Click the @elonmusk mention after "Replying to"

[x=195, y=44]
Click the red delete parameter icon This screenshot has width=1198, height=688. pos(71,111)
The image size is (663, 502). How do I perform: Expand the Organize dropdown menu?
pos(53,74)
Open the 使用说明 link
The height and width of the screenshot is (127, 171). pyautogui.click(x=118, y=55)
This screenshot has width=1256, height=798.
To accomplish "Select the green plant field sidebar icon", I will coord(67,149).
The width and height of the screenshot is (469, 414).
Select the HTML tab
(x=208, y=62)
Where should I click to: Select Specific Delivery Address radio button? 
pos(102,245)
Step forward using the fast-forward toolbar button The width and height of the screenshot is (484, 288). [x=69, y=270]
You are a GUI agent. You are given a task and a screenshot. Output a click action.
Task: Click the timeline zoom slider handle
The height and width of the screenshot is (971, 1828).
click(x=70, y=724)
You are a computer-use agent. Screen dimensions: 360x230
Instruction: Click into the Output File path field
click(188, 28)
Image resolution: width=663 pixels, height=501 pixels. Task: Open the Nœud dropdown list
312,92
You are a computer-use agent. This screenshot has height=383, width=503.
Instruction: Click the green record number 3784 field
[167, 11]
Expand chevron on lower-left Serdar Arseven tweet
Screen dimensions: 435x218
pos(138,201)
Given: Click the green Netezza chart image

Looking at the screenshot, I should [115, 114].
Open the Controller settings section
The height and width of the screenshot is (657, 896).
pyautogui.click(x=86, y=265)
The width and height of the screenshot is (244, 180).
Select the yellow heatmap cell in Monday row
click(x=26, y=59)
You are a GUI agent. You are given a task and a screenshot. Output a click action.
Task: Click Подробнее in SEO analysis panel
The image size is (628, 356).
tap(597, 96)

■ **Exercise**: Lines with "agent": return each one from the data above.

■ **Response**:
You are a GUI agent. You are given a task and a screenshot. Output a click action.
You are a computer-use agent. Screen dimensions: 360x230
You are a computer-use agent. This screenshot has height=383, width=503.
You are a GUI agent. You are given a task and a screenshot. Output a click action.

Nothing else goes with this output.